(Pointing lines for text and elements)
****************************************

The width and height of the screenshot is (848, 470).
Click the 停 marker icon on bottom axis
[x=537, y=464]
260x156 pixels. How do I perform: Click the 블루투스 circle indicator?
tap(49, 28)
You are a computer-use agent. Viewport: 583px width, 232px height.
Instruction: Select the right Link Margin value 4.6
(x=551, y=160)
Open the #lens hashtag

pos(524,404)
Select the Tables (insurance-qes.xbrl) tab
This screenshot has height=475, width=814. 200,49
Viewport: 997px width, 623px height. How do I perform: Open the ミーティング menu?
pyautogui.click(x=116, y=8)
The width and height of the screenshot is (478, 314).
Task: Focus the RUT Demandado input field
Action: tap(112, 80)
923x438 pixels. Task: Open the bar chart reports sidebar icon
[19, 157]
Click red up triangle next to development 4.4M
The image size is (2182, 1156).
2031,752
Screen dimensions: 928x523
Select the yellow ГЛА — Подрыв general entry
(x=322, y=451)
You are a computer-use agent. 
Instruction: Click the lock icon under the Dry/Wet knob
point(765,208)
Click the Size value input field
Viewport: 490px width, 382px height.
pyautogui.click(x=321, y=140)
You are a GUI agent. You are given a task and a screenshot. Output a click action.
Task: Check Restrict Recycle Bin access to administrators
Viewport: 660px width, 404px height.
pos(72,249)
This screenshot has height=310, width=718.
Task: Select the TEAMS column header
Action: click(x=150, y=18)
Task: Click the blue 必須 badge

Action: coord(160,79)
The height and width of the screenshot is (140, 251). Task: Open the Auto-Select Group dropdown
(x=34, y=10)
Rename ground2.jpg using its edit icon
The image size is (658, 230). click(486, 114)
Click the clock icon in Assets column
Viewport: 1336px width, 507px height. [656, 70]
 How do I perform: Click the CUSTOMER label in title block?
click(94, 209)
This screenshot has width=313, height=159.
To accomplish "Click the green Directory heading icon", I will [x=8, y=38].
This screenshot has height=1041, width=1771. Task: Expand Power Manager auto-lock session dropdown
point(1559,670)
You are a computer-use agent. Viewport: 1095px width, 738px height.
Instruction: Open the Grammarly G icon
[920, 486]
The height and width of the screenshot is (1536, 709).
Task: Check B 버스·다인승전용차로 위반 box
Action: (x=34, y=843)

****************************************

Please rewrite all the lines above, changing "Instruction" to "Command" and leaving everything else as it is.

=== The response ===
The width and height of the screenshot is (848, 470).
Click the 停 marker icon on bottom axis
[x=537, y=464]
260x156 pixels. How do I perform: Click the 블루투스 circle indicator?
tap(49, 28)
You are a computer-use agent. Viewport: 583px width, 232px height.
Command: Select the right Link Margin value 4.6
(x=551, y=160)
Open the #lens hashtag

pos(524,404)
Select the Tables (insurance-qes.xbrl) tab
This screenshot has height=475, width=814. 200,49
Viewport: 997px width, 623px height. How do I perform: Open the ミーティング menu?
pyautogui.click(x=116, y=8)
The width and height of the screenshot is (478, 314).
Task: Focus the RUT Demandado input field
Action: tap(112, 80)
923x438 pixels. Task: Open the bar chart reports sidebar icon
[19, 157]
Click red up triangle next to development 4.4M
The image size is (2182, 1156).
2031,752
Screen dimensions: 928x523
Select the yellow ГЛА — Подрыв general entry
(x=322, y=451)
You are a computer-use agent. 
Command: Click the lock icon under the Dry/Wet knob
point(765,208)
Click the Size value input field
Viewport: 490px width, 382px height.
pyautogui.click(x=321, y=140)
You are a GUI agent. You are given a task and a screenshot. Output a click action.
Task: Check Restrict Recycle Bin access to administrators
Viewport: 660px width, 404px height.
pos(72,249)
This screenshot has height=310, width=718.
Task: Select the TEAMS column header
Action: click(x=150, y=18)
Task: Click the blue 必須 badge

Action: coord(160,79)
The height and width of the screenshot is (140, 251). Task: Open the Auto-Select Group dropdown
(x=34, y=10)
Rename ground2.jpg using its edit icon
The image size is (658, 230). click(486, 114)
Click the clock icon in Assets column
Viewport: 1336px width, 507px height. [656, 70]
 How do I perform: Click the CUSTOMER label in title block?
click(94, 209)
This screenshot has width=313, height=159.
To accomplish "Click the green Directory heading icon", I will [x=8, y=38].
This screenshot has height=1041, width=1771. Task: Expand Power Manager auto-lock session dropdown
point(1559,670)
You are a computer-use agent. Viewport: 1095px width, 738px height.
Command: Open the Grammarly G icon
[920, 486]
The height and width of the screenshot is (1536, 709).
Task: Check B 버스·다인승전용차로 위반 box
Action: (x=34, y=843)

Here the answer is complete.